Background - Coastal, Island and Outermost Regions
The EU's integrated maritime policy seeks to maximise the sustainable use of the oceans and seas; enhance Europe's knowledge and innovation potential in maritime affairs; ensure development and sustainable growth in coastal regions; strengthen Europe's maritime leadership and raise the profile of maritime issues across Europe.
The blue economy includes well-established activities such as shipbuilding and fishing as well as emerging ones such as offshore renewable energy and marine biotechnology. The EU's Blue Growth initiative aims at strengthening both.
Coastal/Non-coastal regional typology
Europe is surrounded by oceans and seas.
Maritime regions in the EU are defined as statistical NUTS 3 regions having a coastline or more than half of their population living less than 50 km from the sea.
Statistics on maritime regions aim to measure economic, social and environmental issues related to coastal regions, sea basins and the maritime economic sectors.

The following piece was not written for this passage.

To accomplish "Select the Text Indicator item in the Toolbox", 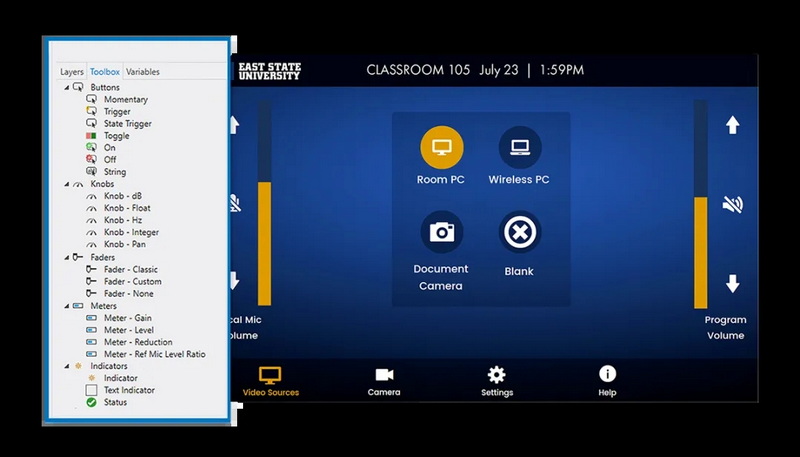I will tap(129, 390).
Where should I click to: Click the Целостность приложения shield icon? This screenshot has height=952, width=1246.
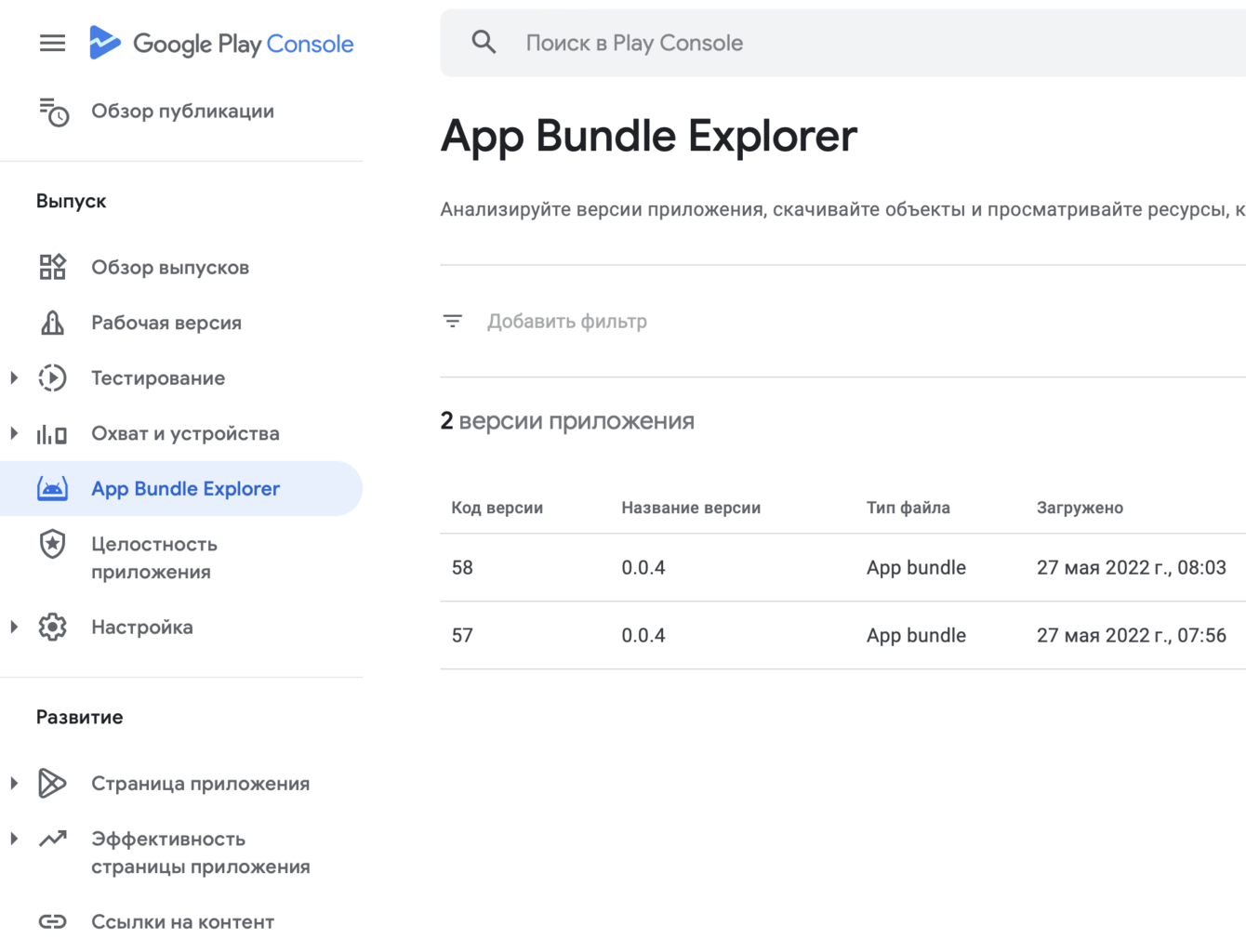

Island regions are NUTS 3 regions that are entirely composed of one or more islands. In this context, islands are defined as territories having:
- a minimum distance to the mainland of 1 km and
- no fixed link (for example, a bridge, a tunnel, or a dyke) to the mainland
Outermost regions as defined in Articles 349 and 355 of the Treaty on the Functioning of the European Union (TFEU) enjoy specific measures to support the development of these most remote regions of the European Union: Guadeloupe, French Guiana, Réunion, Martinique, Mayotte and Saint-Martin (France), the Azores and Madeira (Portugal), and the Canary Islands (Spain). The purpose of this support is to compensate for the constraints arising from the geographical remoteness of these regions.